PASSAGE TO READ
■ ■ ■ ■ ■ ■ ■

Did you find learning to read and write Thai difficult?…
Scanning quickly through the results … 34 said reading and writing (combined) wasn’t difficult, 14 said it was, four found writing difficult, four didn’t attempt to learn how to write, and five found spelling difficult.
Aaron: Learning to read and write was not too difficult, because I had already learned to speak. Spelling remains a challenge, because many consonants have the same sound (there are five letters that have the ‘s’ sound). At first, vowel position is a bit confusing. It helps to have a good book. I used Reading and Writing Thai, by Marie Helene Brown, 1988, DK Books.
Aaron Le Boutillier
Aaron: No, I enjoy it and it makes sense to me. That does not mean by any stretch that I understand everything and you will still find me scratching my head whilst trying to read the Thai newspaper. I suppose I would change the word difficult with challenging.
Adam: Not particularly considering Thai is a phonetic language and 95 percent of Thai words are read as written.
Andrew: No. I love it, actually.
Celia: Reading isn’t difficult, but remembering how to spell is hard.
Chris Pirazzi: Not so much but I am used to learning new “codes” from computer programming.
Christy: I think that reading Thai is actually quite simple once you understand the basics of it. Once I’d memorized the alphabet and the general rules, after that it was just a matter of trying to read anything and everything I could.

■ ■ ■ ■ ■ ■ ■

TASK REQUIREMENTS
[A] Answer from the survey on learning Thai:
(i) How many respondents said reading and writing, taken together, wasn't difficult?
(ii) According to Adam, what percentage of Thai words are read as written?
(iii) What is Chris Pirazzi used to learning?
[B] What groups of respondents, with their counts, does the summary of results in the survey on learning Thai report?
The data that comes after the survey on learning Thai is separate material.

MATERIAL PROVIDED
■ ■ ■ ■ ■ ■ ■

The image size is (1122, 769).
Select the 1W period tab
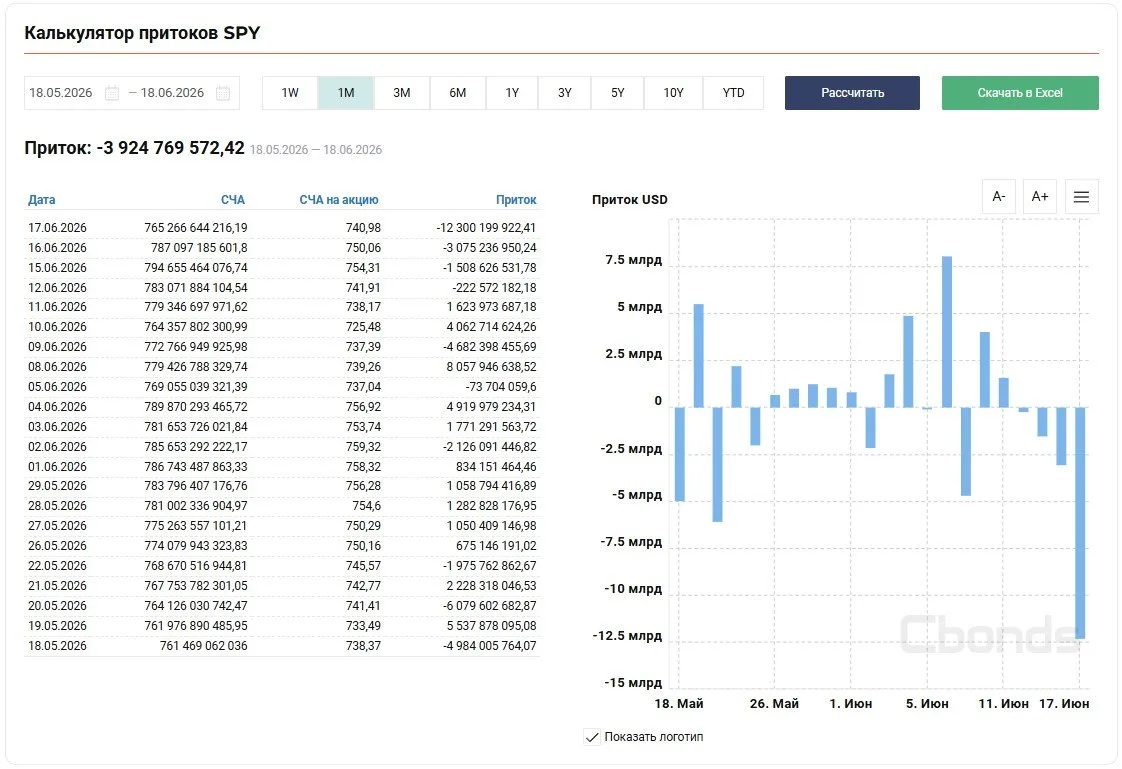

■ ■ ■ ■ ■ ■ ■

SOLUTIONS IN ORDER
[A]
(i) 34
(ii) 95 percent
(iii) New "codes" from computer programming

[B]
- 34 said reading and writing (combined) wasn't difficult
- 14 said it was difficult
- 4 found writing difficult
- 4 didn't attempt to learn how to write
- 5 found spelling difficult